**GIVEN EXERCISE:** Reproduce verbatim the records from the line containing "This screenshot has height=924, width=1290." through the line containing "Image resolution: width=1456 pixels, height=820", both lines included.

## start DATA IN THIS EXERCISE

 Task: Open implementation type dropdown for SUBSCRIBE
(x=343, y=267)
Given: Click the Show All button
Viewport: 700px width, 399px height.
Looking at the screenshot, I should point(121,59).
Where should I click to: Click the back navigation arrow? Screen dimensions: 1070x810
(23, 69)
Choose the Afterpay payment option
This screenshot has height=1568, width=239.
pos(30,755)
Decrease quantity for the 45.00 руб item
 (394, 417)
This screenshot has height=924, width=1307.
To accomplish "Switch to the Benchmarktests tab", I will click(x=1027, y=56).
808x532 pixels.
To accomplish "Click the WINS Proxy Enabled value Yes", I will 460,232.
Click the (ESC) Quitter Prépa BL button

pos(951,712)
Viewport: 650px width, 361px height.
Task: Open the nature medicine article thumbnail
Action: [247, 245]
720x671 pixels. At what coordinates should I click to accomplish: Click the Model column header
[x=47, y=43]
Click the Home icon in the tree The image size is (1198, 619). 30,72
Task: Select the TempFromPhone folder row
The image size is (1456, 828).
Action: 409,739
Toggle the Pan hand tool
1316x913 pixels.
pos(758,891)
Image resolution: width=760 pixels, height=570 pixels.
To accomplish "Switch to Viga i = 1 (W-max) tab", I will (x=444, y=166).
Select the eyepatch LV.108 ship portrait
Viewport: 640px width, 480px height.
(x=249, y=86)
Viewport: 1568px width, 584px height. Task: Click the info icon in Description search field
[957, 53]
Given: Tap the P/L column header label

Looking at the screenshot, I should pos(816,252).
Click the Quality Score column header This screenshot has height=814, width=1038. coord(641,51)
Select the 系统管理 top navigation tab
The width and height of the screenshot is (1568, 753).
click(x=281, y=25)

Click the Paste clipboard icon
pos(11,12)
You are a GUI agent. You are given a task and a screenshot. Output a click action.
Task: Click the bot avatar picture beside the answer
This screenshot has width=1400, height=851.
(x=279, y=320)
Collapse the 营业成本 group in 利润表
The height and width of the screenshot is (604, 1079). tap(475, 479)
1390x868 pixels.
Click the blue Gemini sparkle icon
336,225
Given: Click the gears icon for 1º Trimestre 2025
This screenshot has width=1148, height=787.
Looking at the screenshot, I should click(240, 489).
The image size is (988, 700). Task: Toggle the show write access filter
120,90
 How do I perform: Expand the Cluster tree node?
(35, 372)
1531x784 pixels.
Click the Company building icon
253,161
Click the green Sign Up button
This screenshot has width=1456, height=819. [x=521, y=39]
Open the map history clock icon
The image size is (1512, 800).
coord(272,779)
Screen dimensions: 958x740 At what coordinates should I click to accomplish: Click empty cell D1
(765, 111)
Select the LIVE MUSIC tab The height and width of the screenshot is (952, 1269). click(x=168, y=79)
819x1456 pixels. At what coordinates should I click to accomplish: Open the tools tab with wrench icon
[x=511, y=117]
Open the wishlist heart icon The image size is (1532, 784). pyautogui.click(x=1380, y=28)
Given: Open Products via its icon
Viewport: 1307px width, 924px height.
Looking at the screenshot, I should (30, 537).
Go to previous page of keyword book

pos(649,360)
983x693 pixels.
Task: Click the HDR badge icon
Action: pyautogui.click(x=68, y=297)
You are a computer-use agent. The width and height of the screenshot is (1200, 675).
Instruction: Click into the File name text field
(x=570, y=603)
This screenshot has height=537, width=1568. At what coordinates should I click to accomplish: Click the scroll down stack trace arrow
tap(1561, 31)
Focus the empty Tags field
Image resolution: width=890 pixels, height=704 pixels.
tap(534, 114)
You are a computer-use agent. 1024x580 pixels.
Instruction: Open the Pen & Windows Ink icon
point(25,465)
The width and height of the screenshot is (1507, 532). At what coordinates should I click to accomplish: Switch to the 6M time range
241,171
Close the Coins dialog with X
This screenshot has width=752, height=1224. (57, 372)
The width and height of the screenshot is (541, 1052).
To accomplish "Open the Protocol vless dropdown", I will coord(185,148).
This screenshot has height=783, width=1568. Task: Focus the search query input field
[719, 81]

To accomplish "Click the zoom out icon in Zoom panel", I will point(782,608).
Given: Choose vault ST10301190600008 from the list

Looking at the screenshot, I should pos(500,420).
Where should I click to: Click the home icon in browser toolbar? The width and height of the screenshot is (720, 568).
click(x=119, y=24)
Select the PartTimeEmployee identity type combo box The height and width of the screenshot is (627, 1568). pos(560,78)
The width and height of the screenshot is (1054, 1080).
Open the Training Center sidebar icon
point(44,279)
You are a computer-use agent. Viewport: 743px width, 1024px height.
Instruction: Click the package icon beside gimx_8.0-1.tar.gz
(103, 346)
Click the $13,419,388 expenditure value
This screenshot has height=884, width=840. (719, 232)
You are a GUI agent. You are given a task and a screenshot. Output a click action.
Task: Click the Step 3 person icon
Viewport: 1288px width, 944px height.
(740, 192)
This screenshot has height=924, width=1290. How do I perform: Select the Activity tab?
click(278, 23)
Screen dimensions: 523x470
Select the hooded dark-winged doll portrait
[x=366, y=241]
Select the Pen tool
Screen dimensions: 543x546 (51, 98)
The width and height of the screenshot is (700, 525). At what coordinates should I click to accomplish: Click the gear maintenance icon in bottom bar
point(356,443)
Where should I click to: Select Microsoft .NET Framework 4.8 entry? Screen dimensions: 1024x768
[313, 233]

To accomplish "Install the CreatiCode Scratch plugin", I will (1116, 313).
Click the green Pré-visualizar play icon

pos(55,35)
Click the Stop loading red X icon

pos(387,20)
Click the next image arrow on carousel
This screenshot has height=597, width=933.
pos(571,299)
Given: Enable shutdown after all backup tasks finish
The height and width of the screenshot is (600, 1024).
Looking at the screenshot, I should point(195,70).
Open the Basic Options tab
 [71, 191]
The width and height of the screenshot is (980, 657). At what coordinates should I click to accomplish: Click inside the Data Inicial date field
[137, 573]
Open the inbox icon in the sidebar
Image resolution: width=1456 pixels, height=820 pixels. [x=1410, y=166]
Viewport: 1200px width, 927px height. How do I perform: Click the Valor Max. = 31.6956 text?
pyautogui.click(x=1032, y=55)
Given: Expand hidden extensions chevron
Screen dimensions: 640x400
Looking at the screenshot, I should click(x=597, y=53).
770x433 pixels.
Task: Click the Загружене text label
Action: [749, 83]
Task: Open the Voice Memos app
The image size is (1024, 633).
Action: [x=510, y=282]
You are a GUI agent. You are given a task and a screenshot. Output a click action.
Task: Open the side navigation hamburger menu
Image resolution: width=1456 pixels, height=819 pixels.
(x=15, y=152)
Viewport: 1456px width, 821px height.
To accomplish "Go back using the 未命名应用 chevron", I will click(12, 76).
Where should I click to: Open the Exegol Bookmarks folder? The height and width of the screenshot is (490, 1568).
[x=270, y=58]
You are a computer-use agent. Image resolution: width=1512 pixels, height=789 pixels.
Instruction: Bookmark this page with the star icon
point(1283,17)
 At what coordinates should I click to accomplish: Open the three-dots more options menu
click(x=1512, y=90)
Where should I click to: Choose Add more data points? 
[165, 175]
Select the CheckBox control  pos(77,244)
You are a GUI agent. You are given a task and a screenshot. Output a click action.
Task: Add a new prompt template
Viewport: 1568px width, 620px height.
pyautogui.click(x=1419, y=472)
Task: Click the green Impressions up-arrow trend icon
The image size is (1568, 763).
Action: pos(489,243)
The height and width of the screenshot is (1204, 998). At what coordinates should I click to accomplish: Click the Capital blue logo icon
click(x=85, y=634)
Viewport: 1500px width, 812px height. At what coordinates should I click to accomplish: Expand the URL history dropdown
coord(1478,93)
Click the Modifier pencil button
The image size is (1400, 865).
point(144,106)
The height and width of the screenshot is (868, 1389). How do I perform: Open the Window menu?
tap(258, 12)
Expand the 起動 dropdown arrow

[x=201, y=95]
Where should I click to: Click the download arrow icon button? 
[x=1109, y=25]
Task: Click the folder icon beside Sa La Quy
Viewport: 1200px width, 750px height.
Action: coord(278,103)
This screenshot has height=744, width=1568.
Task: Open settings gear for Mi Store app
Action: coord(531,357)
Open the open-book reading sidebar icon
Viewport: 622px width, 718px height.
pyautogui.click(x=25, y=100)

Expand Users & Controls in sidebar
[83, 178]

## end DATA IN THIS EXERCISE

**REPLY TO THE TASK:**
This screenshot has height=924, width=1290. How do I perform: Select the Activity tab?
click(278, 23)
Screen dimensions: 523x470
Select the hooded dark-winged doll portrait
[x=366, y=241]
Select the Pen tool
Screen dimensions: 543x546 (51, 98)
The width and height of the screenshot is (700, 525). At what coordinates should I click to accomplish: Click the gear maintenance icon in bottom bar
point(356,443)
Where should I click to: Select Microsoft .NET Framework 4.8 entry? Screen dimensions: 1024x768
[313, 233]

To accomplish "Install the CreatiCode Scratch plugin", I will (1116, 313).
Click the green Pré-visualizar play icon

pos(55,35)
Click the Stop loading red X icon

pos(387,20)
Click the next image arrow on carousel
This screenshot has height=597, width=933.
pos(571,299)
Given: Enable shutdown after all backup tasks finish
The height and width of the screenshot is (600, 1024).
Looking at the screenshot, I should point(195,70).
Open the Basic Options tab
 [71, 191]
The width and height of the screenshot is (980, 657). At what coordinates should I click to accomplish: Click inside the Data Inicial date field
[137, 573]
Open the inbox icon in the sidebar
Image resolution: width=1456 pixels, height=820 pixels. [x=1410, y=166]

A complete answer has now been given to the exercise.